L’approche lagrangienne-eulérienne se fonde sur “une description statistique de la phase mettant en œuvre un processus stochastique ponctuel couplé à une représentation eulérienne statistique de la phase fluide du porteur”. En d’autres termes, la phase fluidique principale est résolue en tant que continuum par le biais d’équations de Navier-Stokes pondérées dans le temps.
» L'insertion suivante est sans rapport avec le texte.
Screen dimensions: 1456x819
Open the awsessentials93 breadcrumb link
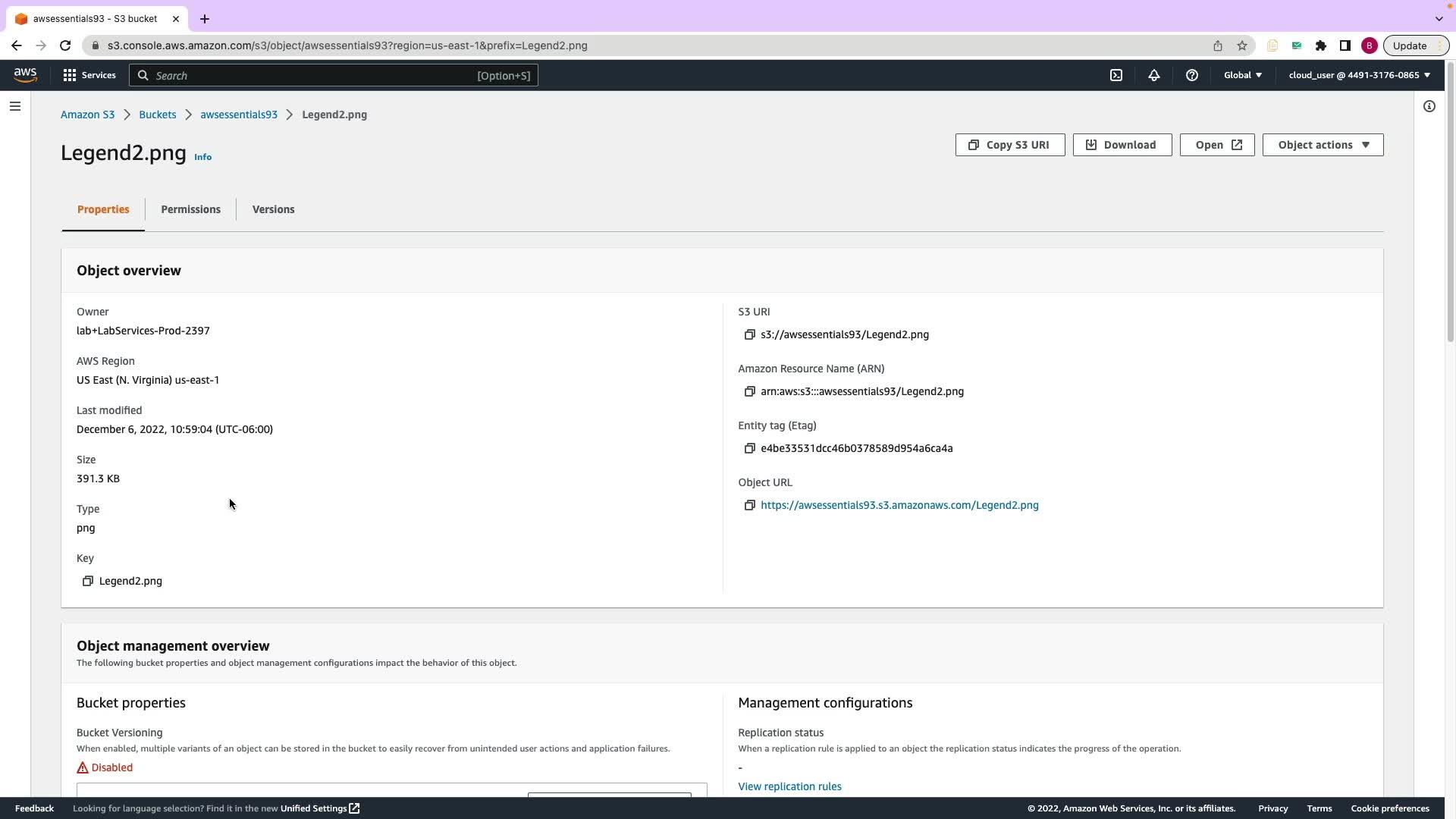(x=239, y=115)
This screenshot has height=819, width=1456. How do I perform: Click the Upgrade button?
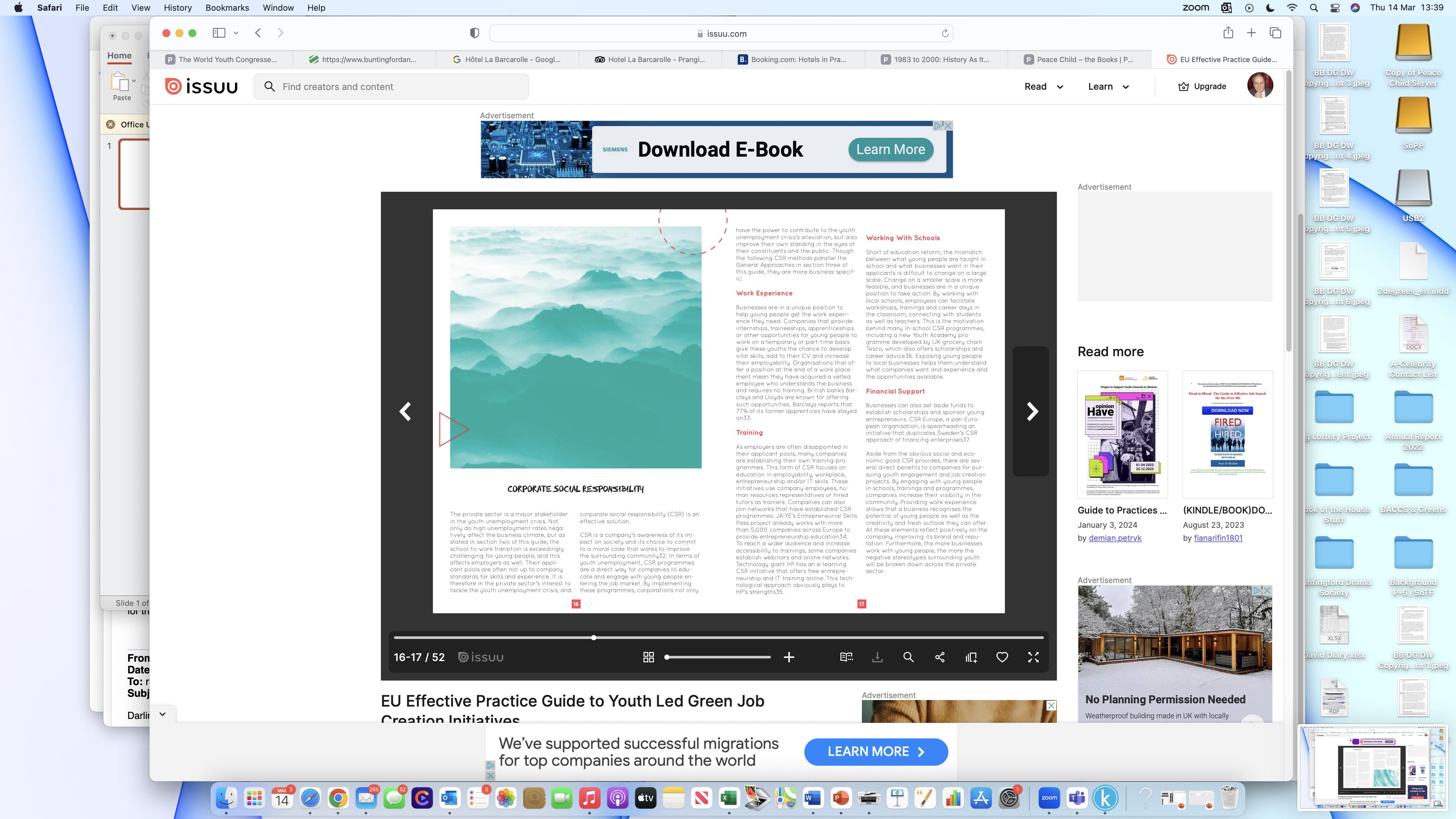[1202, 86]
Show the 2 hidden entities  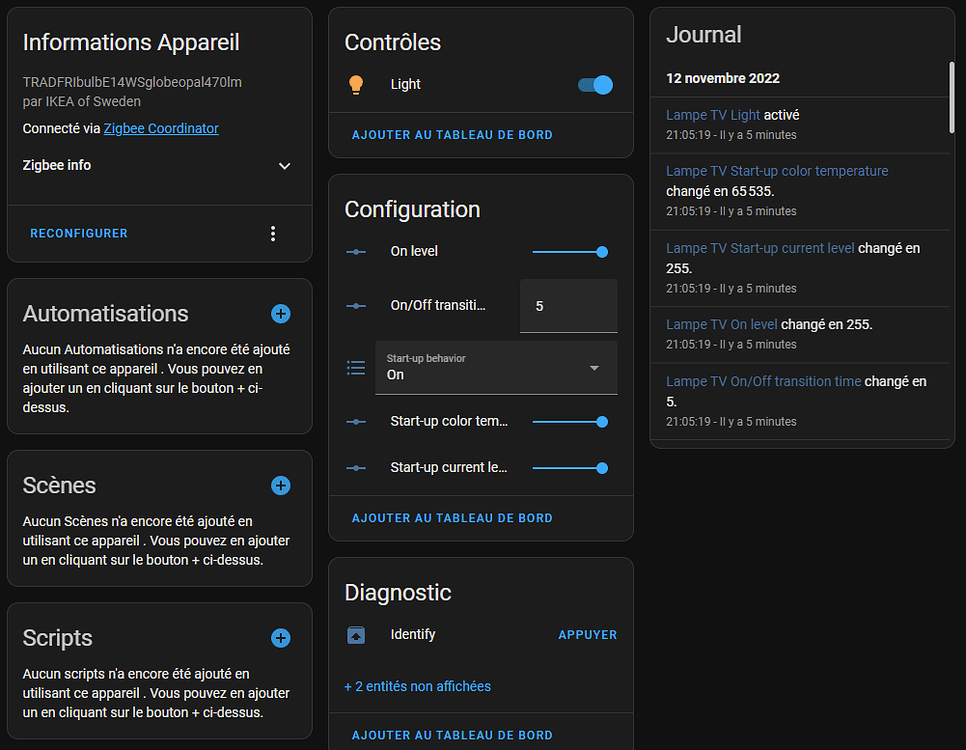click(417, 686)
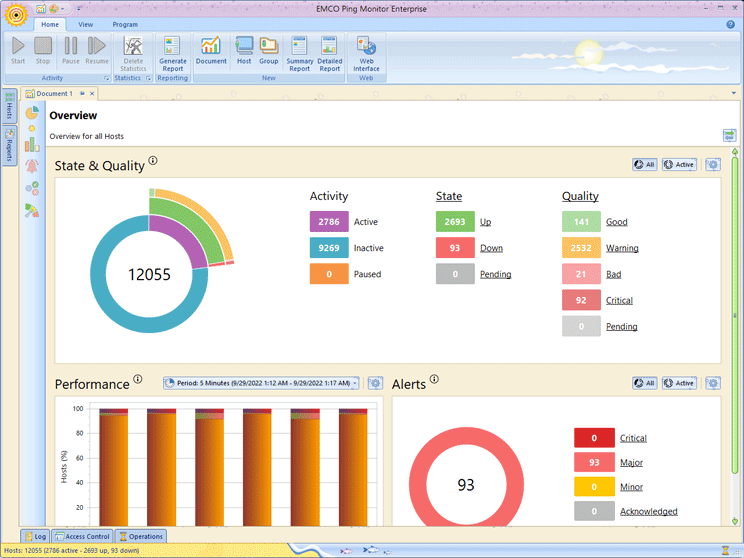
Task: Click the Warning quality link
Action: 622,248
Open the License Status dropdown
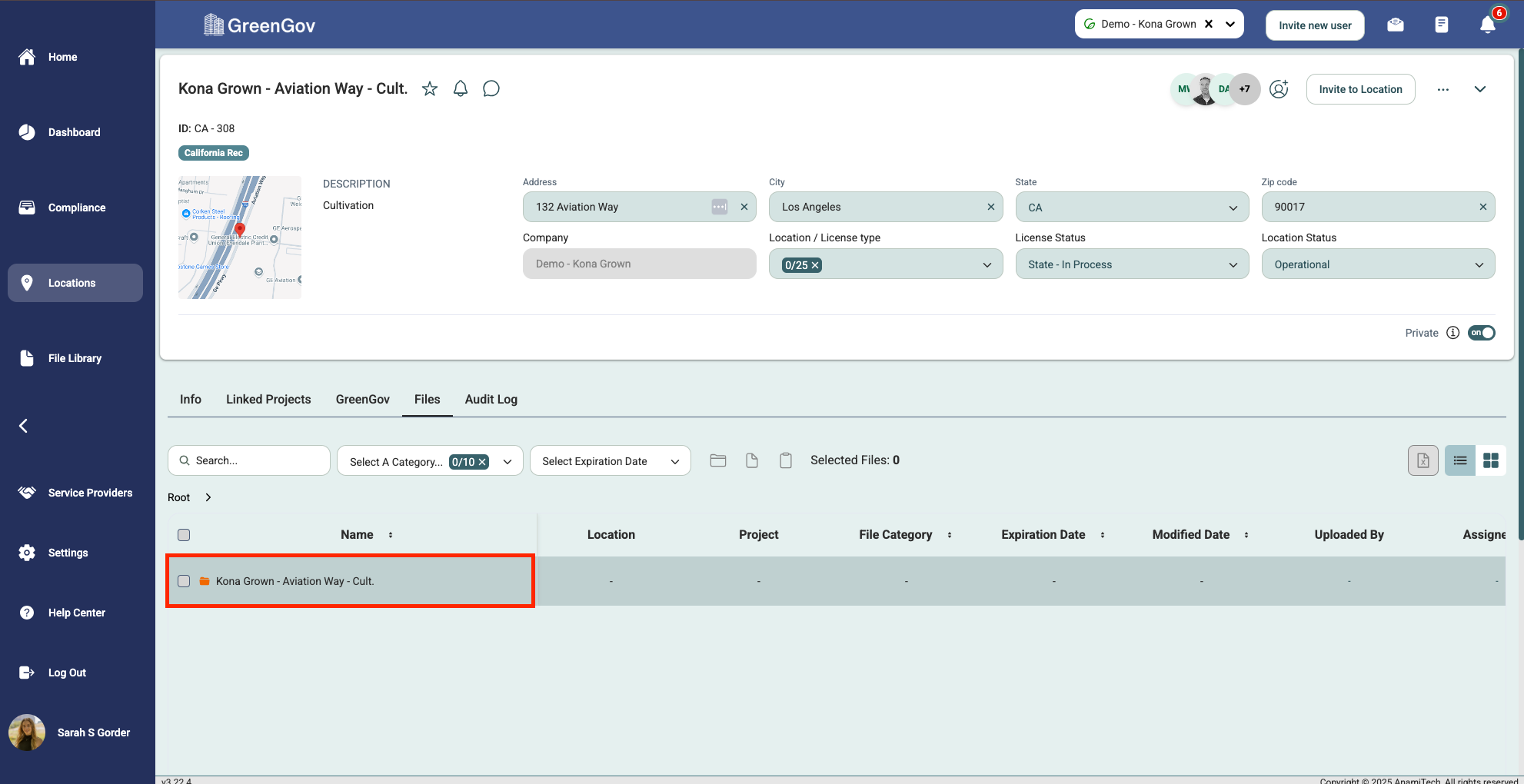Image resolution: width=1524 pixels, height=784 pixels. tap(1132, 264)
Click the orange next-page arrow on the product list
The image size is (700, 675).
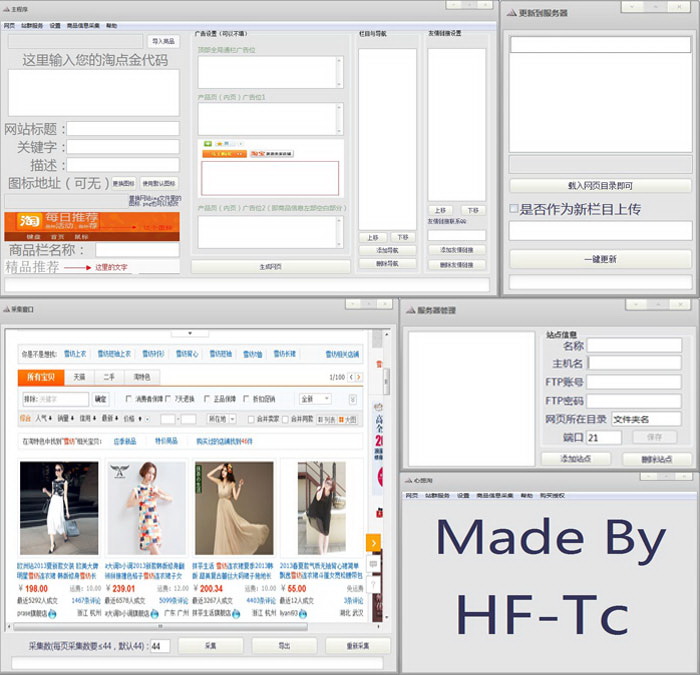pos(374,542)
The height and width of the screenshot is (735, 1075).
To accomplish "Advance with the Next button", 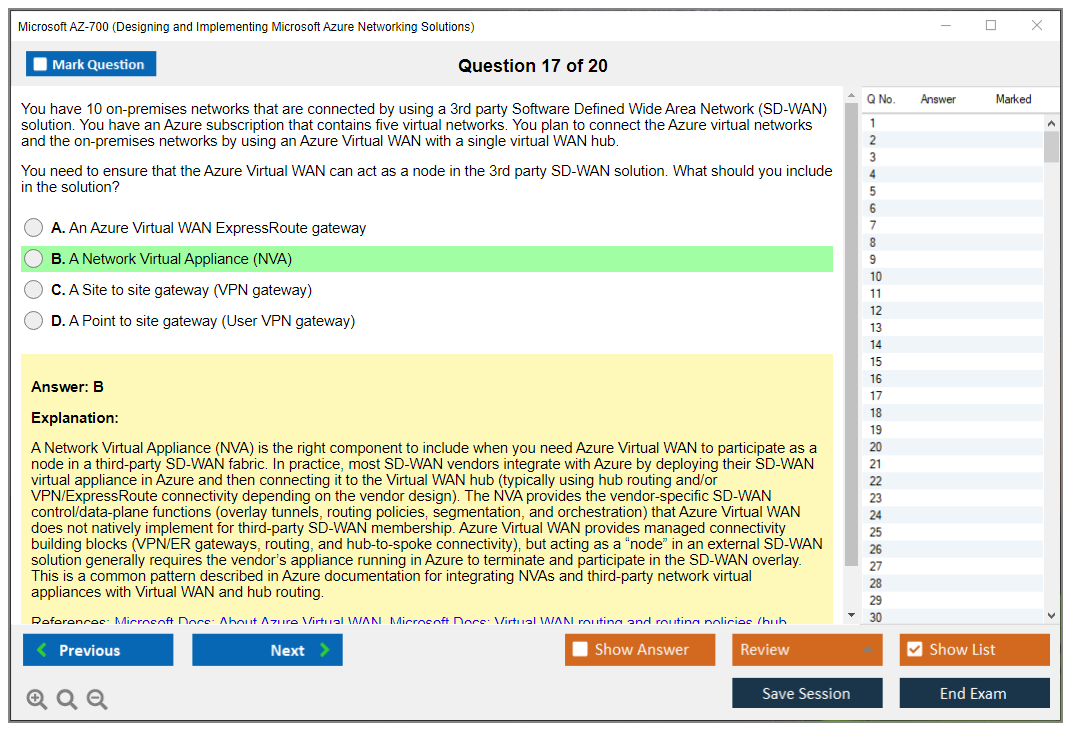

La deuxième phase, discrétisée, consiste soit en un second fluide dispersé en poches relativement petites (bulles ou gouttelettes par exemple) ou en petites particules émanant d’un solide mélangé au liquide.

Le modèle multiphasique lagrangien utilise les particules DEM et simule chaque particule séparément. Pourquoi ? Tout simplement parce qu’une particule subit l’influence du fluide et des collisions avec les autres particules et objets qui se trouvent dans la zone de simulation. Ce modèle constitue à ce jour la représentation la plus fidèle de particules dans un fluide. Il permet d’observer les brisures primaires et secondaires ainsi que la dispersion de turbulences. Toutefois, de telles modélisations nécessitent d’importantes capacités de calcul, notamment lorsque le nombre de particules est supérieur à 105.